Top view of Highway road junctions at night. The Intersecting freeway road overpass the eastern outer ring road of Bangkok, Thailand.

The Alabama Senate Transportation and Energy Committee on Thursday approved a bill by Sen. Clyde Chambliss, R-Prattville, that places new oversight of the Alabama Department of Transportation.

The State Legislature is heading into day three Friday of a special session that Gov. Kay Ivey called to address her Rebuild Alabama plan for increased infrastructure funding.

The House Transportation Utilities and Infrastructure Committee moved that funding bill forward on Thursday.

Senate Bill 2 requires that the Statewide Transportation Improvement Program (STIP), ALDOT’s long-range plan of road and bridge projects in Alabama, be constantly available on ALDOT’s website, along with any updates of the STIP plan.

“This bill dramatically increases oversight and accountability for the Department of Transportation,” Chambliss said. “Governor Ivey has put forward her Rebuild Alabama plan for modernizing Alabama’s infrastructure, and I support her proposal. At the same time, the Legislature is tasked with making sure tax dollars are being spent in a transparent, efficient, and accountable manner.”

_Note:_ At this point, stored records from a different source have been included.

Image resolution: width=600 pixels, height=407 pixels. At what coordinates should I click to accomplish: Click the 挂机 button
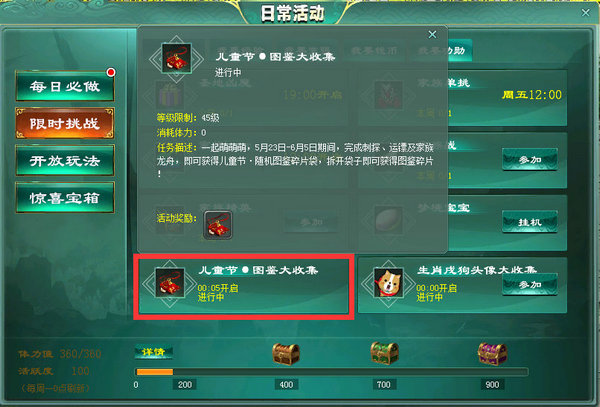(x=530, y=222)
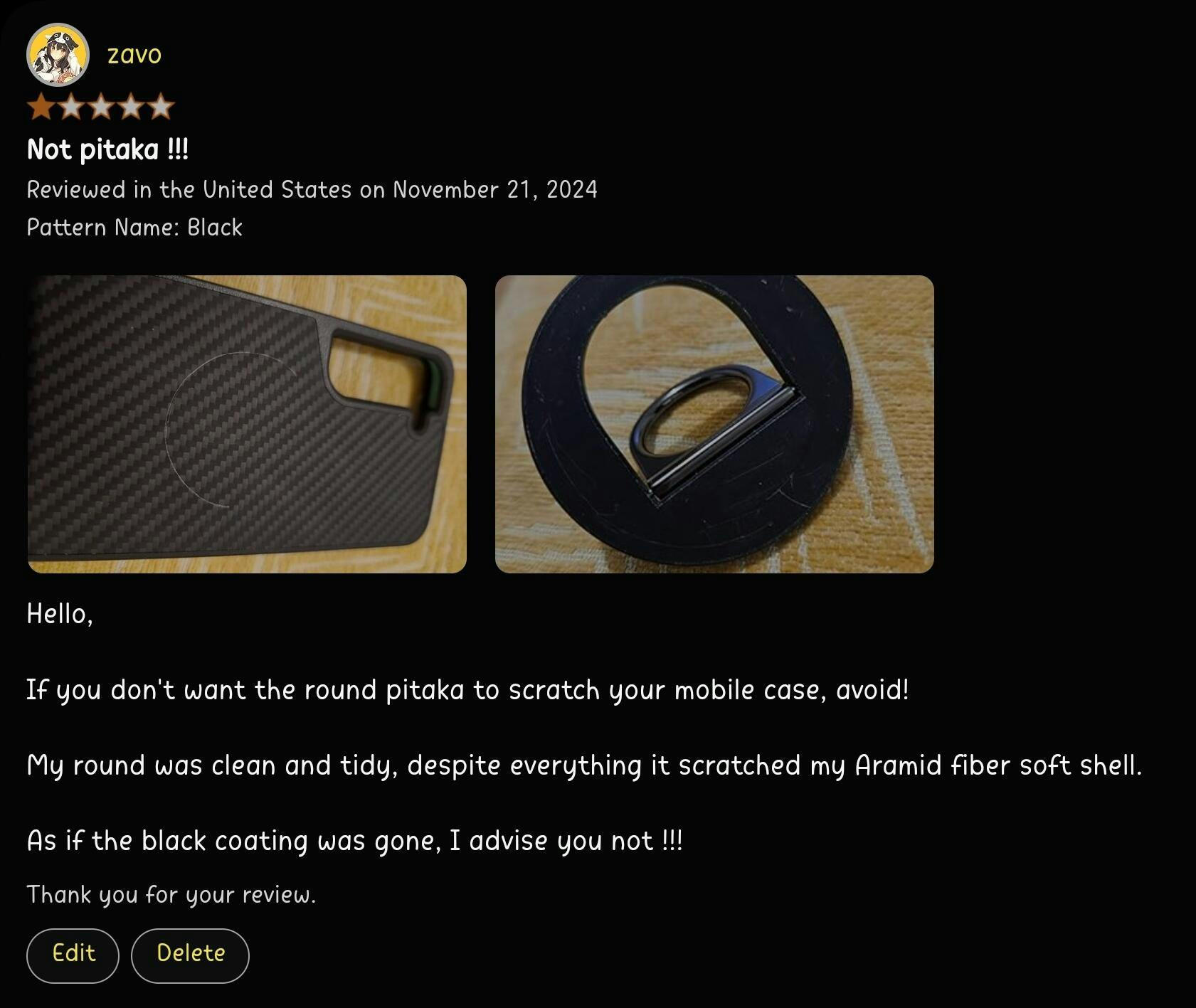Click the Aramid fiber soft shell sentence
The width and height of the screenshot is (1196, 1008).
coord(583,765)
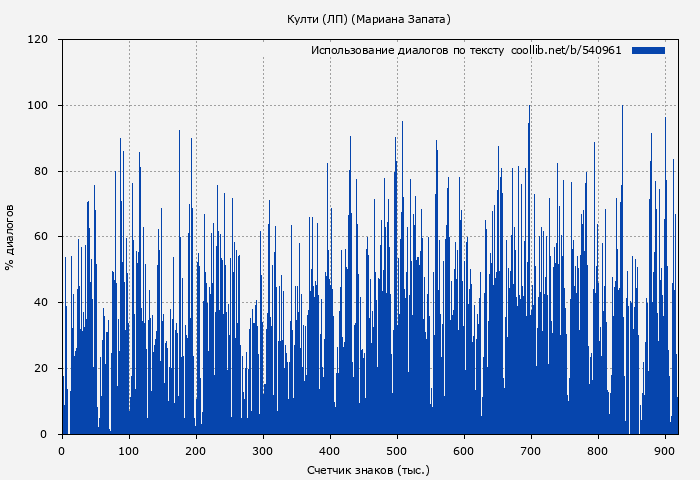Viewport: 700px width, 480px height.
Task: Select the 80 tick label on the y-axis
Action: tap(41, 171)
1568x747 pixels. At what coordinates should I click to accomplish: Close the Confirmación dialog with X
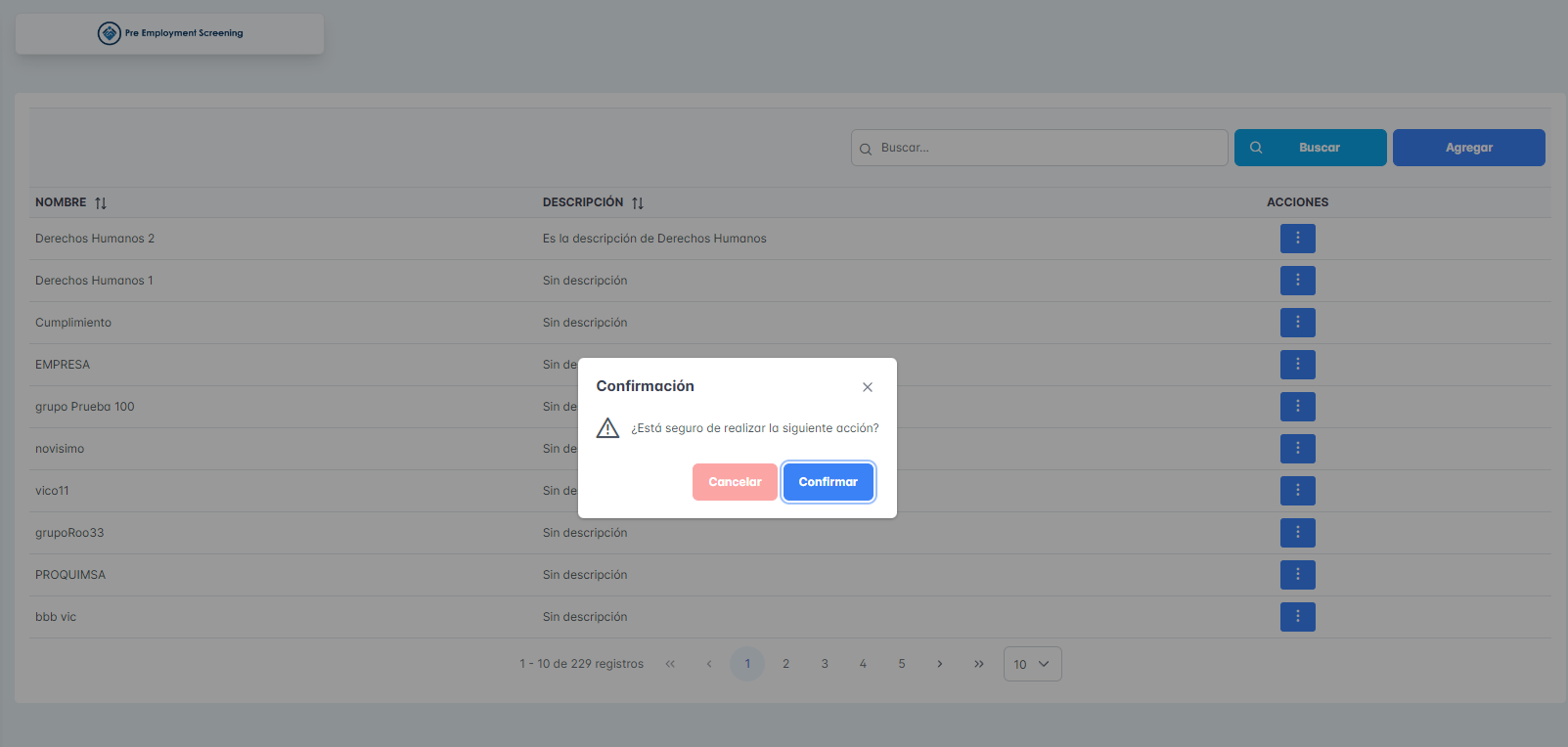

Senate Bill 2 re-organizes the Alabama Legislative Joint Transportation Committee, which has responsibility for reviewing the long-term plans and budget for the Department of Transportation. Chambliss’ plan specifies that the Joint Transportation Committee will meet four times per year at the Statehouse, and mandates that members will be automatically removed if they miss two meetings in a calendar year.

“Accountability is an important piece of Governor Ivey’s Rebuild Alabama plan,” said Senate President Pro Tempore Del Marsh, R-Anniston, said. “We still have work to do, but I believe that at the end of the day we will have a piece of legislation that holds ALDOT accountable for the work they do and the money they spend.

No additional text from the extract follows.